# [Work item]
Your output must be the lines below from the line containing "This screenshot has" to the line containing "answer choice A", both lines included, reproduced exactly and without pictures.

# [Records to use]
════════════════
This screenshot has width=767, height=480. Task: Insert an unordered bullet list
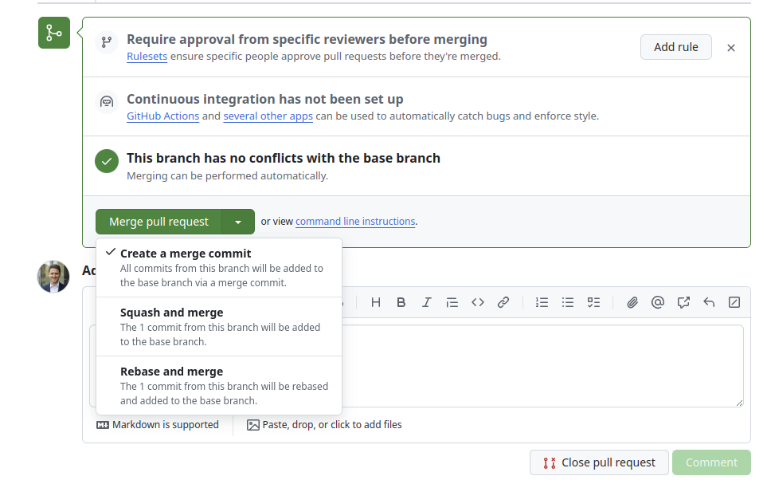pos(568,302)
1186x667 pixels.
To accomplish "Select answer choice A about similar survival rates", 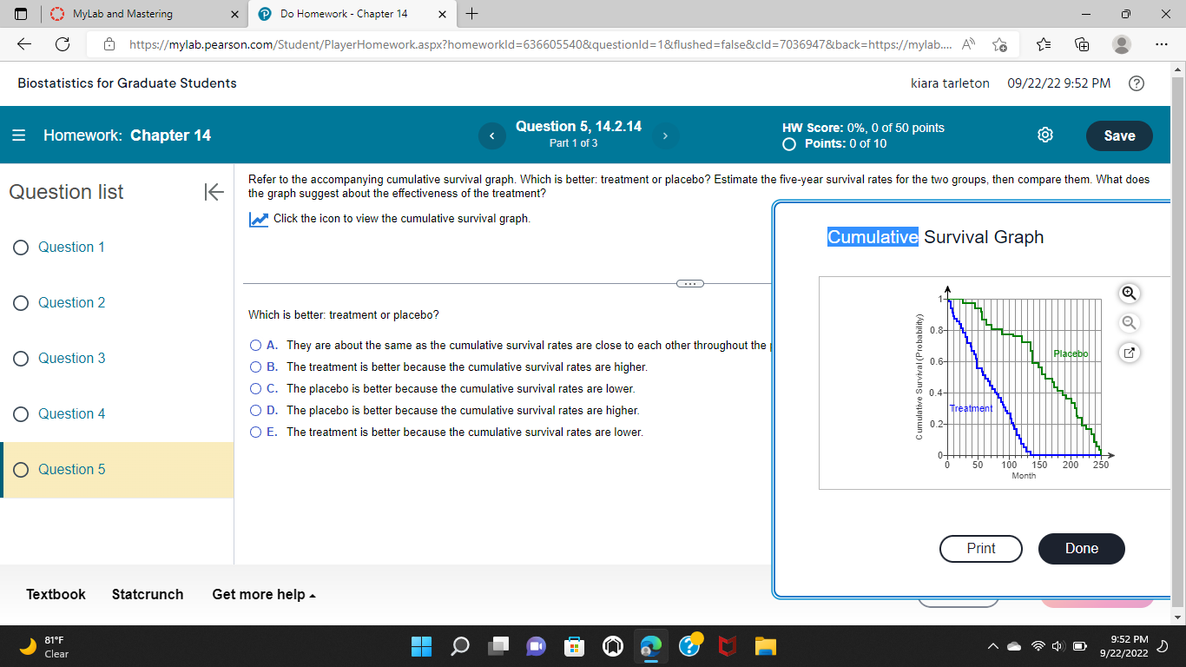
════════════════
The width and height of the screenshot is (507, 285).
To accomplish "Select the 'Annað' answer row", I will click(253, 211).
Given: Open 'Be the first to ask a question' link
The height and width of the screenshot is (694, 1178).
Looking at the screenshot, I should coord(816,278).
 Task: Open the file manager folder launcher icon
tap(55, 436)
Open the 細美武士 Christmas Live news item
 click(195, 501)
════════════════
# [Written solution]
This screenshot has width=767, height=480. Task: Insert an unordered bullet list
pos(568,302)
1186x667 pixels.
To accomplish "Select answer choice A about similar survival rates", 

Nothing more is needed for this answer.